Given that the US reacted with hostility against Chile’s actions to restrict the sale of fast food, it is possible that they could bring a similar case against Mexico for the actions of these regional authorities. The question is, would they? Given the turmoil in the US from COVID-19 and the impending election, it seems hard to image that the US Government would have the political will to take such a step. Additionally, President Trump has blocked the appointment of appellate judges to the WTO, which has caused the WTO to essentially cease functioning, since without judges it cannot hear cases or issue judicial opinions. Simply put, there would be no one empowered to assess or rule on the case were they to bring it.
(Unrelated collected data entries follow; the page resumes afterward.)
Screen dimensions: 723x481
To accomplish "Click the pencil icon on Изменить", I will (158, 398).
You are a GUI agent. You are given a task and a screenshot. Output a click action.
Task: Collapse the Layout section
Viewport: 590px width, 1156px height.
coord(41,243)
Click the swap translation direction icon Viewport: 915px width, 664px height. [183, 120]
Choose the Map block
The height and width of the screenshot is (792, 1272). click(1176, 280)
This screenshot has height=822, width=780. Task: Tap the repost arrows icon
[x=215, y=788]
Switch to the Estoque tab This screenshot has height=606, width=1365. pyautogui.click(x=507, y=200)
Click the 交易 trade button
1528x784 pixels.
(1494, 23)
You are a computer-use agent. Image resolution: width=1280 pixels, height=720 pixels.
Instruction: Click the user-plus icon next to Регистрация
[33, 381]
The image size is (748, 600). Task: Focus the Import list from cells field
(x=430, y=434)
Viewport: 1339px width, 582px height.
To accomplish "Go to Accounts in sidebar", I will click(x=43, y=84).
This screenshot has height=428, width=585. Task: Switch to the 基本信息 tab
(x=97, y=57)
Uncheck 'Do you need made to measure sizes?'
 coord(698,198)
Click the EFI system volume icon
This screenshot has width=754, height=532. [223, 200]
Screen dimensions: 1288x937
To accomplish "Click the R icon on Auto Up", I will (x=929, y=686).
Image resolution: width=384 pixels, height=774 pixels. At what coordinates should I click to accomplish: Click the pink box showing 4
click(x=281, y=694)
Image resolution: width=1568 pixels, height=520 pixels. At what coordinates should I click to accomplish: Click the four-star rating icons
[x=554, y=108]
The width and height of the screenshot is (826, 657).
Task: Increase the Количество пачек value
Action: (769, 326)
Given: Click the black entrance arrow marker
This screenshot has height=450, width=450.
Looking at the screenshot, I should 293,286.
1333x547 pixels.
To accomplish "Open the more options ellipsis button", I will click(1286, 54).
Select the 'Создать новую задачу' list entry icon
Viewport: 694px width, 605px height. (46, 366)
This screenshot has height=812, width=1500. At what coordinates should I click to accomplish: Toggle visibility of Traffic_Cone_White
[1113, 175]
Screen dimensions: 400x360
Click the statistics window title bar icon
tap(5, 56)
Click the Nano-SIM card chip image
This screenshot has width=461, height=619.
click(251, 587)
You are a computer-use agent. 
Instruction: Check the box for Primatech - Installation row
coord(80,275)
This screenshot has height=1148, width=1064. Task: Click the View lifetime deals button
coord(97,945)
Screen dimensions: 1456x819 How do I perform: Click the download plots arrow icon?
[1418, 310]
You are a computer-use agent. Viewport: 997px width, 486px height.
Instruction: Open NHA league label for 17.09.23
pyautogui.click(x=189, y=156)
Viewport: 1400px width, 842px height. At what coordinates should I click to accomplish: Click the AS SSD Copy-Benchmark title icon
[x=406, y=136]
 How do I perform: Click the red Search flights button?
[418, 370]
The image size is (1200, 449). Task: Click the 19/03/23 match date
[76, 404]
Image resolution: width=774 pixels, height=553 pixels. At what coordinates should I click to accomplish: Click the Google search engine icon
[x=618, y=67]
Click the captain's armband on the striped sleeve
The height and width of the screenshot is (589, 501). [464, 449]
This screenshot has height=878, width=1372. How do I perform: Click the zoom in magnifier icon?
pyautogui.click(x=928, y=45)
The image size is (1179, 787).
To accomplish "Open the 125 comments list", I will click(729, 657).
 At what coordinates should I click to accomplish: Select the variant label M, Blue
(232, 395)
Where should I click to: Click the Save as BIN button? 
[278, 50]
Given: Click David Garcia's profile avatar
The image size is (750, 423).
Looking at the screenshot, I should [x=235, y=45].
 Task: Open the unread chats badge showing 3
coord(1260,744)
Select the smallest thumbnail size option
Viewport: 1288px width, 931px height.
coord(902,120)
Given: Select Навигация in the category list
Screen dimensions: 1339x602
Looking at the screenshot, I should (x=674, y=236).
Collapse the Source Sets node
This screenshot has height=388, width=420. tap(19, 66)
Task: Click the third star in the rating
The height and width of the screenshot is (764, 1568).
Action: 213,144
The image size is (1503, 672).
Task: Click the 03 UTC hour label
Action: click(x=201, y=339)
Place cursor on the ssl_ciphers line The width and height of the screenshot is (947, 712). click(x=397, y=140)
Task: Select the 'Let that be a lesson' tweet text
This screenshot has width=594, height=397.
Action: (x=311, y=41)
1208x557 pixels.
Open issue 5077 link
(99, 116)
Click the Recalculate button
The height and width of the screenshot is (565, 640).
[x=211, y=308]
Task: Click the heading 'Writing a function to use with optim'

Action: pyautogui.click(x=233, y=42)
Furthermore, with the pandemic raging, the international community has allowed countries some latitude in their domestic laws to tackle the outbreak. For example, restricting access to ports and increasing inspections at the border.
However, if the US did want to challenge the validity of these restrictions in an international context, they might be better to wait a few more months. A nationwide labelling law, based on the Chilean one, came into effect in Mexico within the last few days. This new law will require black stop signs to appear on packages of foods that are high in added sugar, saturated fats, calories and added sodium. Nothing with black stop signs can be sold or promoted in schools in order to protect children. Once that law is in place, there would be better legal grounds for the US to challenge the Mexican Government since the decision to challenge a national law would be considerably more aligned with the WTO framework than if the US Government were to challenge Mexico’s national government over a regional dictate.
That said, a new President will be elected imminently and with him, potentially, an entire new trade agenda for the United States. In more ways than one, Mexico will have to wait to see what the 3rdNovember brings and how the outcome of the election will impact their future.